Professor Mary Ann Mason is nationally known for analyses that (unlike some 'mommy-track' pundits) arise from solid data. Her extensive social science research documents the life-course points at which too many highly educated women drop out of the pipeline that leads men (and some women who sacrifice family life) to the top echelons of academia, law, business, etc. The implications of this feminized brain drain are as profound for the welfare of our nation as they are for the welfare of women and children. Mason argues that meaningful measures of gender equity must include not only women's equal representation in corporate boardrooms and at university podiums but also women's (and men's) ability to sustain satisfactory family lives without being relegated to second-class status -- without the either/or proposition too many fast-track women face.
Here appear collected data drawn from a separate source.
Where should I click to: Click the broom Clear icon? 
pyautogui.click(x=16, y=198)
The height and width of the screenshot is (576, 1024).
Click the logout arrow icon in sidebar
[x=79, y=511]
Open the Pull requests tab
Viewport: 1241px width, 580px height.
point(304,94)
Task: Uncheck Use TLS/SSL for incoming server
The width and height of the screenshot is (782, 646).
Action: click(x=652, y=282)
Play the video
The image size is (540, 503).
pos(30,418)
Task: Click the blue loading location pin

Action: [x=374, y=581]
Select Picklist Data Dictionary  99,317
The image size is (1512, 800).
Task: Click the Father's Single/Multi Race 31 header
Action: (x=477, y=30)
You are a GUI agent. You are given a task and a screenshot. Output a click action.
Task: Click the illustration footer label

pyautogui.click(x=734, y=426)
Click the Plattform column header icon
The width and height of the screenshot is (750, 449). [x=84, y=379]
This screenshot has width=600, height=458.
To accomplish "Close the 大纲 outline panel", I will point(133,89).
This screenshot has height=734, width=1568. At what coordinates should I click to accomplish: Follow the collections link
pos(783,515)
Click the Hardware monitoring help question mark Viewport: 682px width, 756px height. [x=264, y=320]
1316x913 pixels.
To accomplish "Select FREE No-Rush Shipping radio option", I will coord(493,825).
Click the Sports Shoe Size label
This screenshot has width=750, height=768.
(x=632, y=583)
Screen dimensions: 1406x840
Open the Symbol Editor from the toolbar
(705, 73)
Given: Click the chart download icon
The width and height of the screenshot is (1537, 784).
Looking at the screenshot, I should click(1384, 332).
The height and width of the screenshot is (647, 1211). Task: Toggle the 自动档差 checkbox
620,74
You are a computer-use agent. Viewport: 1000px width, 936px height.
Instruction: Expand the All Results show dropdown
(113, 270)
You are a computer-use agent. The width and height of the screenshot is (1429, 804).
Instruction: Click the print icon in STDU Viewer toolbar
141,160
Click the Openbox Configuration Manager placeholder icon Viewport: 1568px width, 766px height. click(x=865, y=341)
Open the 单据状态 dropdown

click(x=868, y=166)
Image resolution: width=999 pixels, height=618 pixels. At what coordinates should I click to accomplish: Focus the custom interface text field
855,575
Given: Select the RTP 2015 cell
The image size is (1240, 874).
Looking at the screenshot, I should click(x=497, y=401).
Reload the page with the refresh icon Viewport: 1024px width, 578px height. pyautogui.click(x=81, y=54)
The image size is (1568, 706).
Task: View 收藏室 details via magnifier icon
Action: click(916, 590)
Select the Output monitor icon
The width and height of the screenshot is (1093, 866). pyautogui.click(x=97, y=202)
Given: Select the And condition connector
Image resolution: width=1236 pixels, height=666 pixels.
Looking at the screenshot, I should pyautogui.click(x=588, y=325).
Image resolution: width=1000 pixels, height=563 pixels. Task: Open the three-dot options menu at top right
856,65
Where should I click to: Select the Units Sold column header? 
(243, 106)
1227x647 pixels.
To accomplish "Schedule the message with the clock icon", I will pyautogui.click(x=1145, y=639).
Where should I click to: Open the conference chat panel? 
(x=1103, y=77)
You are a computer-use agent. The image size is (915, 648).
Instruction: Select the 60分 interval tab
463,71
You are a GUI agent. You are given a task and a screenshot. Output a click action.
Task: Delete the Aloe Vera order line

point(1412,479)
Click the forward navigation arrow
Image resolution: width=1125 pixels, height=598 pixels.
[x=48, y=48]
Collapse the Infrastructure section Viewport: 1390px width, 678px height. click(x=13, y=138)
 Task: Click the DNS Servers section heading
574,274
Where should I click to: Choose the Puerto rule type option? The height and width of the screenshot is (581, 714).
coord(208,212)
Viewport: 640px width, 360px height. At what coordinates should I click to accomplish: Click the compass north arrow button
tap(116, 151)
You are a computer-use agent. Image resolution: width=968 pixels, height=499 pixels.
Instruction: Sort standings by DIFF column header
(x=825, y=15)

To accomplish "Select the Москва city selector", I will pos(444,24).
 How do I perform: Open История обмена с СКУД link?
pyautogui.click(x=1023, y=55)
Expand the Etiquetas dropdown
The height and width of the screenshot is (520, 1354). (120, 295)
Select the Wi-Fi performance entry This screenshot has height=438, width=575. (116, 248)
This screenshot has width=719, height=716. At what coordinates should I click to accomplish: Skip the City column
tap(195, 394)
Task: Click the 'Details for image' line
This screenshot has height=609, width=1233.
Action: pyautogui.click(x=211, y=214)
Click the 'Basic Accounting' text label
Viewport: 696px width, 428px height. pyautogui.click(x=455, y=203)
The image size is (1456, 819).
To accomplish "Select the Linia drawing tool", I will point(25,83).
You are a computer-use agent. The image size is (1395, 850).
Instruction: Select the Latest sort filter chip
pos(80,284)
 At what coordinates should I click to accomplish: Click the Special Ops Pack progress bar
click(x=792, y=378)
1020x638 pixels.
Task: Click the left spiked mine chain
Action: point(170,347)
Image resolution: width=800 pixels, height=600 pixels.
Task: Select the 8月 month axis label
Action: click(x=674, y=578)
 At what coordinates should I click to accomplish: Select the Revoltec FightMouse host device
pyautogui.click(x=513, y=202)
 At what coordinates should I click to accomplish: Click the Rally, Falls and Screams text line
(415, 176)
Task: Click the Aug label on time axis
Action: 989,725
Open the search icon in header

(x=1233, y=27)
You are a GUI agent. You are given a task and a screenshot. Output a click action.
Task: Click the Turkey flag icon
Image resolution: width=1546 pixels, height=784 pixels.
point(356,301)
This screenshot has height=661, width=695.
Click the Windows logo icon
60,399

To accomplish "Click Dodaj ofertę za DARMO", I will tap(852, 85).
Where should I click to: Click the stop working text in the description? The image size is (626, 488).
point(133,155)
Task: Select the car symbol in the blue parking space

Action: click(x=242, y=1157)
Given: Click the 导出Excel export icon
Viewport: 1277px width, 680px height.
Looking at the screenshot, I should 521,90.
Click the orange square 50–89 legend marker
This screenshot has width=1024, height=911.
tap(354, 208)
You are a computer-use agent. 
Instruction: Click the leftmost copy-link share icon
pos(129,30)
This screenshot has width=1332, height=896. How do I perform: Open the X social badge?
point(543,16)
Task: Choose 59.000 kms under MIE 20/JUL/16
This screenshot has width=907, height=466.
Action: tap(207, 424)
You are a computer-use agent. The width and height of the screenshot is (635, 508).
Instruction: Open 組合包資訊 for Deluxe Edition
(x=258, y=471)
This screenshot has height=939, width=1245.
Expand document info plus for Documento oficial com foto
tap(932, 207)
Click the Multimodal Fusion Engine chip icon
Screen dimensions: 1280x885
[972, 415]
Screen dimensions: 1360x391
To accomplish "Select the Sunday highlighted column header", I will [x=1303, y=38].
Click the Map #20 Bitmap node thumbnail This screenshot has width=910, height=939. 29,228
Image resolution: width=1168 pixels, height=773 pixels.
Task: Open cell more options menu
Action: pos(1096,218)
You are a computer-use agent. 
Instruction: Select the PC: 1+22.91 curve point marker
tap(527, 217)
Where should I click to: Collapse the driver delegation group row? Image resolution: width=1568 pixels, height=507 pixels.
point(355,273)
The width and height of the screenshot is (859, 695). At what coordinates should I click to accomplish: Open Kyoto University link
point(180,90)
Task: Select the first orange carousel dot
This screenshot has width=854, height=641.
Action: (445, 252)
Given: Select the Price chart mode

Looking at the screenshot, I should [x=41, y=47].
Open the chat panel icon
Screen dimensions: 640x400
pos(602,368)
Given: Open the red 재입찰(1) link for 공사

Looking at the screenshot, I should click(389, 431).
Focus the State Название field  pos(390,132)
Mason's research findings have sparked initiatives to reform the workplace from traditional high-pressured male models to more humane and family-friendly environments where women can be better supported so that our nation need not lose a vast pool of intellectual and creative talent. Mason's advocacy campaigns have already made tangible differences at campuses across the country, benefiting graduate students as well as faculty seeking to combine careers with family. If future generations of professors, scientists, inventors, attorneys, CEOs, and media moguls are not to replicate the old limited boys-club models, Mason's prescriptions for transforming the workplace -- especially the influential fast-track professions -- deserve careful consideration everywhere.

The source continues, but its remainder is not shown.